### EXERCISE 1
From the vector projection thread, list the three vectors that the opening question defines, each with its components.
### EXERCISE 2
Do these statements agree with the vector projection thread? Answer yes or no for each and quote the deciding words.
(a) Answer 1 picks option C.
(b) Answer 2 writes v as a combination of a and b with coefficients λ and μ.
(c) In the question, δ lies in the plane of β and γ.

### PROVIDED PASSAGE
***

Question

Let $\vec{\alpha } = \hat{i} + \hat{j} + \hat{k} , \vec{\beta} = \hat{i} - \hat{j} - \hat{k}$ and $\vec{\gamma} = - \hat{i} + \hat{j} - \hat{k}$ be three vectors. A vector $\vec{\delta}$, in the plane of $\vec{\alpha}$ and $\vec{\beta}$, whose projection on $\vec{\gamma}$ is $\frac{1}{\sqrt{3}}$, is given by

• A. $\hat{i} - 3 \hat{j} - 3 \hat{k}$
• B. $-\hat{3i} - 3 \hat{j} - \hat{k}$
• C. $\hat{3i} - \hat{j} + 3 \hat{k}$
• D. $\hat{i} + 3 \hat{j} - 3 \hat{k}$

Answer 1

Answer: (C)

$\hat{3i} - \hat{j} + 3 \hat{k}$

Answer 2

The correct answer is C:$3\hat{i}-\hat j+3\hat k$
Given that;
$\vec{a}=\hat i+\hat j+\hat k$
$\vec{b}=\hat i-\hat j+\hat k$
$\vec{c}=\hat i-\hat j-\hat k$
$\vec{v}$ on $\vec{a},\vec{b}$ whose projection on $\vec{c}$ is $\frac{1}{\sqrt{3}}$
So, Let $\vec{v}=\lambda \vec{a}+\mu \vec{b}$
$\vec{v}=(\lambda+\mu)\hat i+(\lambda-\mu)\hat j+(\lambda+\mu)\hat k$
projection of $\vec{v}$ on \vec{c}$$=\frac{\vec{v}.\vec{c}}{|\vec{c}|}=\frac{1}{\sqrt{3}}
⇒$\frac{(\lambda+\mu)-(\lambda-\mu)-(\lambda+\mu)}{\sqrt{3}}=\frac{1}{\sqrt{3}}$
$\because(\vec{c}=\sqrt{1^2+(-1)^2+(-1)^2}=\sqrt{3})$
⇒$\mu-\lambda=1$
⇒$\vec{v}=(2\lambda+1)\hat{i}-\hat{j}+(2\lambda+1)\hat{k}$
For $\lambda=1$,$\vec{v}=3\hat{i}-\hat j+3\hat k$

***

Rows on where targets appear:
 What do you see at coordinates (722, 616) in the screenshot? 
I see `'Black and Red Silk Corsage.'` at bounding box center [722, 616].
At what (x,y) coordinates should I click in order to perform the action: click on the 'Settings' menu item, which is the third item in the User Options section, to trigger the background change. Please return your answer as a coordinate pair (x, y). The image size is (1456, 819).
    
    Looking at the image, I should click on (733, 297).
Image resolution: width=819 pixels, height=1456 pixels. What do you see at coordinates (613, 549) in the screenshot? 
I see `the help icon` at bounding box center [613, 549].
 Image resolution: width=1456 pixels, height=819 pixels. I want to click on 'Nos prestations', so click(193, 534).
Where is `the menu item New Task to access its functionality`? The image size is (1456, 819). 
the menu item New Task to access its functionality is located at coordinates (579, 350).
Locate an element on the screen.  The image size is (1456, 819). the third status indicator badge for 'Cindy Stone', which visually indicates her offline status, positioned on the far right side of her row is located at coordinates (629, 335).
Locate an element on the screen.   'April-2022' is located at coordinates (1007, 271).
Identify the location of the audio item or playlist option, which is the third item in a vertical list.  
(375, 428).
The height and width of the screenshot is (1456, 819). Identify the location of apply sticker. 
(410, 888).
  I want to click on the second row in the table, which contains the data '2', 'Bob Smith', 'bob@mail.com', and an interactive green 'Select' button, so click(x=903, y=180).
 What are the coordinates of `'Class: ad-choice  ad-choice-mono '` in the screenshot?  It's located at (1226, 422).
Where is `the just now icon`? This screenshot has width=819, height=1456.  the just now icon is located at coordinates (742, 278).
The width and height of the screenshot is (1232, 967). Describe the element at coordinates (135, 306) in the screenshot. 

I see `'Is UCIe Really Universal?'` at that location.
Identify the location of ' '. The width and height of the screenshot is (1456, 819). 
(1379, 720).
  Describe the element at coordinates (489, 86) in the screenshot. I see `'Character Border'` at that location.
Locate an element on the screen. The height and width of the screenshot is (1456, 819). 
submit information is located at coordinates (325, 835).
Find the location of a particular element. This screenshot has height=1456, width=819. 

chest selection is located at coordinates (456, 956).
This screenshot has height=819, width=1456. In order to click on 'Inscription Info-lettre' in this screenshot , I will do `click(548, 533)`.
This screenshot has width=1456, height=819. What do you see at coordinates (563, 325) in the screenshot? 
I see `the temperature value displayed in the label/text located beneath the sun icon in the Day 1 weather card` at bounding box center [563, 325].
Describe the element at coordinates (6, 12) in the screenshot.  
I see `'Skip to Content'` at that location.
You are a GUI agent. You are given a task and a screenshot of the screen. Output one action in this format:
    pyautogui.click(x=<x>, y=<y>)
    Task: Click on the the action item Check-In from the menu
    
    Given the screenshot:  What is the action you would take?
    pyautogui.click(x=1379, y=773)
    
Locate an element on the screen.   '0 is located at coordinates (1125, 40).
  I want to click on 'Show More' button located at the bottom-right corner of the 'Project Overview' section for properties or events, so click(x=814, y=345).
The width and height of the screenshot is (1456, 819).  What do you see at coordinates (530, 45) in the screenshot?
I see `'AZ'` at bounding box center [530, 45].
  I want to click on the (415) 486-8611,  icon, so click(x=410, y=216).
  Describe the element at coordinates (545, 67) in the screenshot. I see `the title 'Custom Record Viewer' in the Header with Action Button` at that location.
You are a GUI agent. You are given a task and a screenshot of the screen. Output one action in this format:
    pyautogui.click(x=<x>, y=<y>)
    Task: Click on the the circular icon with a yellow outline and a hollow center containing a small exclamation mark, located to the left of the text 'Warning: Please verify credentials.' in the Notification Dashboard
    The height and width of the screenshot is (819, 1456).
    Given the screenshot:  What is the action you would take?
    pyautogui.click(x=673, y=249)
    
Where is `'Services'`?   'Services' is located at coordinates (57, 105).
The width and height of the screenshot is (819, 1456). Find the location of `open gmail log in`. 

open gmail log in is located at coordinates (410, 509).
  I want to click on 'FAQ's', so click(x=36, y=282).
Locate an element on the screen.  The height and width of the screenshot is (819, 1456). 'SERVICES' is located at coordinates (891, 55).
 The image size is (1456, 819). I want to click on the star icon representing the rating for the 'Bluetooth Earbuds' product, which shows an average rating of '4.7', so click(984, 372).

***

### OUTPUT 1
α = i + j + k
β = i − j − k
γ = −i + j − k

### OUTPUT 2
(a) Yes: "Answer: (C)"
(b) Yes: "So, Let $\vec{v}=\lambda \vec{a}+\mu \vec{b}$"
(c) No: "in the plane of $\vec{\alpha}$ and $\vec{\beta}$"